Given task 1:
State how many lines in the records contain the string "menu", treating uppercase and lowercase as different, and give only the number.
* Start Document passage *
This is what motivated me to also include the GroupBy argument. Try it out and see if those values are more meaningful within each microbiome class.

Missing Zeroes

I see what you mean about zeroes, because this changes the calculation for each mean. It's inefficient to try to force the zeroes in, and we already know what the denominator should be in every case, sum(Nsamples).

The following lines

  # Summarize
  summarydt = mdt[, list(meanRA = mean(RelativeAbundance),
                         sdRA = sd(RelativeAbundance),
                         minRA = min(RelativeAbundance),
                         maxRA = max(RelativeAbundance)),
                  by = c(Rank, GroupBy)]

could be changed to

  # Summarize
Nsamples = nsamples(physeq)
  summarydt = mdt[, list(meanRA = sum(RelativeAbundance)/Nsamples,
                         sdRA = sd(RelativeAbundance),
                         minRA = min(RelativeAbundance),
                         maxRA = max(RelativeAbundance)),
                  by = c(Rank, GroupBy)]

and it would address your concerns about zero-entries being missing in the sparse (long-form) table.

For these same reasons sd should be interpreted with a grain of salt... which is recommended anyway, given the data. It is a sd of the RAs of non-zero entries only, and therefore representative only when most of the entries are non-zero. On the other hand, when you have a large fraction of zero values, it would still be difficult to interpret directly with zeroes left in because it is unknown if the taxa are actually missing, or present but unobserved at this sequencing depth.

Anyway, try out this change, and see if you now get the same values as QIIME (for what it's worth).
* End Document passage *
Given task 2:
In the forum post on summarizing relative abundance, the standard deviation is calculated from which entries?
* Start Raw records *
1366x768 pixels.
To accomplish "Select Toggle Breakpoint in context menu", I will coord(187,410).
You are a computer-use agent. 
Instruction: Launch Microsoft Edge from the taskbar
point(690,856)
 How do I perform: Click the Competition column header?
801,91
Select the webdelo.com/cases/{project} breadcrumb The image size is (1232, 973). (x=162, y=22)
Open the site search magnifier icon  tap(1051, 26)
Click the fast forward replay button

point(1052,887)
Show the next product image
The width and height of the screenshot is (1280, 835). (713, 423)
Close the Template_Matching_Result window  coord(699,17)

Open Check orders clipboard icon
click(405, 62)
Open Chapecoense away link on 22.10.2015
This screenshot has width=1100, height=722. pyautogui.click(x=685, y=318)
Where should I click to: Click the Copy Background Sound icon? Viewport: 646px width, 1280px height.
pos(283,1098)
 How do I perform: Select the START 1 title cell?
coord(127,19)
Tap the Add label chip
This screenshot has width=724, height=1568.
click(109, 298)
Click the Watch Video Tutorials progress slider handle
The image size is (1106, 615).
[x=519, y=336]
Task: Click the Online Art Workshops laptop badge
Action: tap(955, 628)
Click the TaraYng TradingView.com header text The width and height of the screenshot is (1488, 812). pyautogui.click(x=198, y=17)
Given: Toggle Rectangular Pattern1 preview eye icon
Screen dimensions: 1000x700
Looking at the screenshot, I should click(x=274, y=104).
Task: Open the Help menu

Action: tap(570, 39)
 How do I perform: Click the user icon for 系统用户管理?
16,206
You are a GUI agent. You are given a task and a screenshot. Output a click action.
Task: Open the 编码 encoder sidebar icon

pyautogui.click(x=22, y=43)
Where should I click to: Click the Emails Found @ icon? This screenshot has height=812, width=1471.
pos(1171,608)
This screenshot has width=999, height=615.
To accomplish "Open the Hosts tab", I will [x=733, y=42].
* End Raw records *
Exercise result 1:
2

Exercise result 2:
Only the non-zero entries.